Velocity resolved [CII], [CI], and CO observations of the N159 star-forming region in the Large Magellanic Cloud: a complex velocity structure and variation of the column densities

TL;DR

This study investigates the complex velocity structure and origin of [CII], [CI], and CO emissions in the N159 star-forming region of the Large Magellanic Cloud, revealing significant variations and contributions from different phases of carbon.

Contribution

It provides a detailed spectral and spatial analysis of multiple emission lines, highlighting the complex dynamics and origin of [CII] emission beyond simple cloud models.

Findings

[CII] line profiles are broader than CO and [CI] in most regions.

20-50% of [CII] emission cannot be explained by CO profiles.

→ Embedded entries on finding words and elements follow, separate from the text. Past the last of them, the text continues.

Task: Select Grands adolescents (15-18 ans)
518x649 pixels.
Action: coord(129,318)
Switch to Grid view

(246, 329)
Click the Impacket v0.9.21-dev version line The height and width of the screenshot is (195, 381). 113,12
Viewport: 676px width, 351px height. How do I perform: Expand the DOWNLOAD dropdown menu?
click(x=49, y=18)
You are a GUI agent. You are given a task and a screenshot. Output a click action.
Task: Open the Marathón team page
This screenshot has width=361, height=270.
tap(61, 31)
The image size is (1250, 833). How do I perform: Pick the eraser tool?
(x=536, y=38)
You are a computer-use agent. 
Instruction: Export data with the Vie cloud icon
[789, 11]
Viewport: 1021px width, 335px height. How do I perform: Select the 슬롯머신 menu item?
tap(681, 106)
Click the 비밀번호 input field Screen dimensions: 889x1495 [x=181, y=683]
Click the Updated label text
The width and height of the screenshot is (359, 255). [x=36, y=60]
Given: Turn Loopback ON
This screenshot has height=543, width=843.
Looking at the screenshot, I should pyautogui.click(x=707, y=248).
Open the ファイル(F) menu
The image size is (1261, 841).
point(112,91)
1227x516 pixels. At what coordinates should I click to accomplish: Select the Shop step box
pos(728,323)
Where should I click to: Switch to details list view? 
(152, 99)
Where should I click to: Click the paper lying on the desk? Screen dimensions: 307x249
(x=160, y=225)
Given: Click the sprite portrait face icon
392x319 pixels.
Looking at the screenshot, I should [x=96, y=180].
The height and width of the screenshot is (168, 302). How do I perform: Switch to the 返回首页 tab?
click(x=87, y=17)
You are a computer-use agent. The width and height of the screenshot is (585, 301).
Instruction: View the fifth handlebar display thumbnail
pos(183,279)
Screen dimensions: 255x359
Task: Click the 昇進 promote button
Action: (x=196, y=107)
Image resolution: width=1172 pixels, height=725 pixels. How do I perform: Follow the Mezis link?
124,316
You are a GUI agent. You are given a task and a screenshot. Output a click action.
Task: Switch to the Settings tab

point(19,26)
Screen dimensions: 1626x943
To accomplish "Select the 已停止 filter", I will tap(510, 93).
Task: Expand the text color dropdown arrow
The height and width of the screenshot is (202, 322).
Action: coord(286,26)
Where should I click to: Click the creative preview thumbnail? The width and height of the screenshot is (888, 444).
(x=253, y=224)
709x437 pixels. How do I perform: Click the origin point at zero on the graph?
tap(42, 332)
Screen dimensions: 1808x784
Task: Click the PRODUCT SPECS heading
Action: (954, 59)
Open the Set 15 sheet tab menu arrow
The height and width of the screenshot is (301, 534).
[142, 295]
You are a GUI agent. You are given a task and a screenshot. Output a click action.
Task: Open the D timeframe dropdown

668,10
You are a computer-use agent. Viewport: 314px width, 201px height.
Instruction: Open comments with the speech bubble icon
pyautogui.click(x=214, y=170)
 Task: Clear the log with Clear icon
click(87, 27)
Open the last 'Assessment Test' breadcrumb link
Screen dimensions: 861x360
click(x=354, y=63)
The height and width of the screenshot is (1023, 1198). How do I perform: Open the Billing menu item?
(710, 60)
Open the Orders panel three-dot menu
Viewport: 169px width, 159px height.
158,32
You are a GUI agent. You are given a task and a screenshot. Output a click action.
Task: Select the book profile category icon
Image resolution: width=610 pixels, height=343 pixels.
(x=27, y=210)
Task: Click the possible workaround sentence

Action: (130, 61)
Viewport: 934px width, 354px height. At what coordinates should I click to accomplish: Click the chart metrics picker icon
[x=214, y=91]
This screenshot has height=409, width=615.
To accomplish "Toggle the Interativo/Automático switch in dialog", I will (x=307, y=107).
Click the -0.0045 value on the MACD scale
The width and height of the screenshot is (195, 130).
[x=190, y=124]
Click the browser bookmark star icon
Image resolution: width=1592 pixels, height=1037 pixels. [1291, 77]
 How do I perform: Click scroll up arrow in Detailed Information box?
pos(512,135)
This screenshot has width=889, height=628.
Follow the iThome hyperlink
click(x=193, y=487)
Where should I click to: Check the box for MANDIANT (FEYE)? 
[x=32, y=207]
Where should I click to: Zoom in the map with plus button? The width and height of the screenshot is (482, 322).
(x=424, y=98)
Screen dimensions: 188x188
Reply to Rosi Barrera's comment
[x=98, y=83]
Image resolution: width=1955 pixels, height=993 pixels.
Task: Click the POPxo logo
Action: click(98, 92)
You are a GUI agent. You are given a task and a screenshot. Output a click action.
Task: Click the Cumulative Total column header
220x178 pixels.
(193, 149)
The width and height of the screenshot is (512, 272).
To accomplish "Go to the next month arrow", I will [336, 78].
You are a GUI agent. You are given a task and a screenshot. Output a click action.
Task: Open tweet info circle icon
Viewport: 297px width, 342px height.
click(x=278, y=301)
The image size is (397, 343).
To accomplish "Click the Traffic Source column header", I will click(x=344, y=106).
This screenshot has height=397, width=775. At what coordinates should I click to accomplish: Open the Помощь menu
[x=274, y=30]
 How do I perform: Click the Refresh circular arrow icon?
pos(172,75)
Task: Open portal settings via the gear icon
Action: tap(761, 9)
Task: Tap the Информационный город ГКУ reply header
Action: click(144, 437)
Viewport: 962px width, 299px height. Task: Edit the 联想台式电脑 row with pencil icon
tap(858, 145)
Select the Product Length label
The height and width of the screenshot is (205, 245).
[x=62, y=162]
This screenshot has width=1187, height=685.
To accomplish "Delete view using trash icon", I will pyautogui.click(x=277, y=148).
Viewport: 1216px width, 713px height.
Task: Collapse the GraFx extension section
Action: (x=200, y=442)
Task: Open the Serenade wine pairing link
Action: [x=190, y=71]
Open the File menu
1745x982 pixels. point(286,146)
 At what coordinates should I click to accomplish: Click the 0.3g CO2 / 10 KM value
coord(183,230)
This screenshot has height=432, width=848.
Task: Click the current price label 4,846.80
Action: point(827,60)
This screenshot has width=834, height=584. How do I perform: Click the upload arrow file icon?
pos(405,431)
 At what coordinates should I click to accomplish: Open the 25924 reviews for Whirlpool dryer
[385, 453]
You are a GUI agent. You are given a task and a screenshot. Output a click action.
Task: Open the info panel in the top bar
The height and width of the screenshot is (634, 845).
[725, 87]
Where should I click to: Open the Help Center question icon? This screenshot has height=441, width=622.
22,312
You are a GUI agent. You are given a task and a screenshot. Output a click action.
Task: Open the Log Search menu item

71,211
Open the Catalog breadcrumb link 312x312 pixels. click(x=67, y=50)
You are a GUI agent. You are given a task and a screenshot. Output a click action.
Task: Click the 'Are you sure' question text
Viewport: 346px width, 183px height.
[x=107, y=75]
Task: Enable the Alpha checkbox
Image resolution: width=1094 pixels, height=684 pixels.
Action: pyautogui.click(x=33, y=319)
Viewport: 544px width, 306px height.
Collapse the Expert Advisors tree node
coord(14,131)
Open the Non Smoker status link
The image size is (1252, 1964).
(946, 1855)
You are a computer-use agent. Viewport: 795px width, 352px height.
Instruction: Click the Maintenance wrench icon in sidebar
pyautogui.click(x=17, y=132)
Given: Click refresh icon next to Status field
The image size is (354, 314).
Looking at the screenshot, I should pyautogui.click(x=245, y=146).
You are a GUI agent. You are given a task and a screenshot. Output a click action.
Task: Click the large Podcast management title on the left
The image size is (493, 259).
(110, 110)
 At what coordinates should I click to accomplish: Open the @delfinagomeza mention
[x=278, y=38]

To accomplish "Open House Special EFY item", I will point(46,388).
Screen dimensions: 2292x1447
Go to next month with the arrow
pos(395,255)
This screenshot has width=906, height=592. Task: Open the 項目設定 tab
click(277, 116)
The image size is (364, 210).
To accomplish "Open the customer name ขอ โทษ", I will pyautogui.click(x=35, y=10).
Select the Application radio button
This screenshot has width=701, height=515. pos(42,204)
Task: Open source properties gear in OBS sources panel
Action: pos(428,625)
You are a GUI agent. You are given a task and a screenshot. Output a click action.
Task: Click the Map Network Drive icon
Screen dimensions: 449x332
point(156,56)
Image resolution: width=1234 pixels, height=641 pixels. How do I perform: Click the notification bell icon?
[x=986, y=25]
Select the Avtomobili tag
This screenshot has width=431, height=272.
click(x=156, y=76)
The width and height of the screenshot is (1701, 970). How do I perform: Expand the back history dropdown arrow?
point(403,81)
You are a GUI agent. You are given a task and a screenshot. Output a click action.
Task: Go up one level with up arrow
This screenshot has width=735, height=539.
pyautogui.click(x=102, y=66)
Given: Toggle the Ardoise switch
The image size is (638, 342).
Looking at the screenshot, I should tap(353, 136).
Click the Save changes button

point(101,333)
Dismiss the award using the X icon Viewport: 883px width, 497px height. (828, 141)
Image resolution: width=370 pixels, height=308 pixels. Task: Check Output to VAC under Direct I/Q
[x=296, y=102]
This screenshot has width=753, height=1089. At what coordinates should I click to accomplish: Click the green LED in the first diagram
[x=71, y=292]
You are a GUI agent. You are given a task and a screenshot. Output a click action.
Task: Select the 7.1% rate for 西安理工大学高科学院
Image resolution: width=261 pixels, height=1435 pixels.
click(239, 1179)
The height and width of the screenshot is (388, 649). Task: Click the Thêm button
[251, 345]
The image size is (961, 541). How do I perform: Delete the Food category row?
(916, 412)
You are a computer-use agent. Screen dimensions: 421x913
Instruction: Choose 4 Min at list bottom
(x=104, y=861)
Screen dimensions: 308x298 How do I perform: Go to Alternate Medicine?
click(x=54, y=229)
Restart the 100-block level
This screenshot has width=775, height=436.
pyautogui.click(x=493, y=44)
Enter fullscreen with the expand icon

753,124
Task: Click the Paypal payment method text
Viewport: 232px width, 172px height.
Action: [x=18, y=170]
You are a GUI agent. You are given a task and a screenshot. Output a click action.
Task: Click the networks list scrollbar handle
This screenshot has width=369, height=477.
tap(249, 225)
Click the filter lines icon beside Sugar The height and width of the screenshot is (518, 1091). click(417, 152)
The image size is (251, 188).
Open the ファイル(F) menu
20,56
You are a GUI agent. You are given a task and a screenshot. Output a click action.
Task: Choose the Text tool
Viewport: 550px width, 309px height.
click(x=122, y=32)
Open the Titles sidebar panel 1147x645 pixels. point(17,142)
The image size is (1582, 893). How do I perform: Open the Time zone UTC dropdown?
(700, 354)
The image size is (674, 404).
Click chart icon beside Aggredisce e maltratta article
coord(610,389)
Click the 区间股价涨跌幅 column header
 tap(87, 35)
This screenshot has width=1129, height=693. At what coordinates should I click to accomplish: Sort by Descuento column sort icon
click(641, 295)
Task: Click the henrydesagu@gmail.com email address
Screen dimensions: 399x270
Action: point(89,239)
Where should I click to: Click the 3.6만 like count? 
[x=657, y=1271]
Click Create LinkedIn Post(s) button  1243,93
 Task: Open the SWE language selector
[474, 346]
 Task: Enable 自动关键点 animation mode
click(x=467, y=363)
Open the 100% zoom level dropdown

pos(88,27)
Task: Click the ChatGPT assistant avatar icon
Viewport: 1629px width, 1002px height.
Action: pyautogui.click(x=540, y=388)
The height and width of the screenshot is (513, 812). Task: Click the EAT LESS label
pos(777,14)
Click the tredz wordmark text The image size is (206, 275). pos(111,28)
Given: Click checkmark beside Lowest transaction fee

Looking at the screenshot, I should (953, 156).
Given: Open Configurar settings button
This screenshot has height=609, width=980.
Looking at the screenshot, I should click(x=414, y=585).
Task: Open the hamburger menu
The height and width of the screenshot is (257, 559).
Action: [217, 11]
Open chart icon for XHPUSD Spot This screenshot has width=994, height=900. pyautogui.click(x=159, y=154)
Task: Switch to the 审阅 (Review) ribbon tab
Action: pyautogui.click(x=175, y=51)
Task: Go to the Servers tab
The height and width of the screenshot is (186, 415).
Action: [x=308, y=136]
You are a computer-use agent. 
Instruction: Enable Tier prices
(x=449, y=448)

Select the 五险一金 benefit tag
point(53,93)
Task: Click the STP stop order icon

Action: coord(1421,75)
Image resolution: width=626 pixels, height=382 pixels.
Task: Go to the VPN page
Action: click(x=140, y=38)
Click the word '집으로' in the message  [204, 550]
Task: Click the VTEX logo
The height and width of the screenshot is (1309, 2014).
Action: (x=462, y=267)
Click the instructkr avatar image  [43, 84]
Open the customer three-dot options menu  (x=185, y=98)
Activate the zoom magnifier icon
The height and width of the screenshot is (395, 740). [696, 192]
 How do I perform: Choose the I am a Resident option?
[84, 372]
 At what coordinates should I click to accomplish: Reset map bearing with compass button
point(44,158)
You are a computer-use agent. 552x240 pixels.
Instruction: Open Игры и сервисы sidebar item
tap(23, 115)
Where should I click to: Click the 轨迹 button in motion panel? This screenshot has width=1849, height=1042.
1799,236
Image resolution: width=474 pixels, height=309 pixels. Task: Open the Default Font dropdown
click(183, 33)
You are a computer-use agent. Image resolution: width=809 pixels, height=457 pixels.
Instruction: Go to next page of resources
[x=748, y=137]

Ionized gas contributes less than 19% to [CII] emission at peak regions.

Abstract

The [CII]158um line is one of the dominant cooling lines in star-forming active regions. The commonly assumed clumpy UV-penetrated cloud models predict a [CII] line profile similar to that of CO. However, recent spectral-resolved observations show that they are often very different, indicating a more complex origin of the line emission including the dynamics of the source region. The aim of our study is to investigate the physical properties of the star-forming ISM in the Large Magellanic Cloud (LMC) by separating the origin of the emission lines spatially and spectrally. In this paper, we focus on the spectral characteristics and the origin of the emission lines, and the phases of carbon-bearing species in the N159 star-forming region in the LMC. We mapped a 4'x(3-4)' region in N159 in [CII]158um and [NII]205um with the GREAT on board SOFIA, and in CO(3-2), (4-3), (6-5), 13CO(3-2), and [CI]3P1-3P0 and 3P2-3P1 with APEX. The emission of all transitions observed shows a large variation in the line profiles across the map and between the different species. At most positions the [CII] emission line profile is substantially wider than that of CO and [CI]. We estimated the fraction of the [CII] integrated line emission that cannot be fitted by the CO line profile to be 20%-50%. We derived the relative contribution from C+, C, and CO to the column density in each velocity bin. The contribution from C+ dominates the velocity range far from the velocities traced by the dense molecular gas, and the region located between the CO cores of N159 W and E. We estimate the contribution of the ionized gas to the [CII] emission using the ratio to the [NII] emission to be < 19% to the [CII] emission at its peak position, and <15% over the whole observed region. Using the integrated line intensities, we present the spatial distribution of I([CII])/I(FIR). (abridged for arXiv)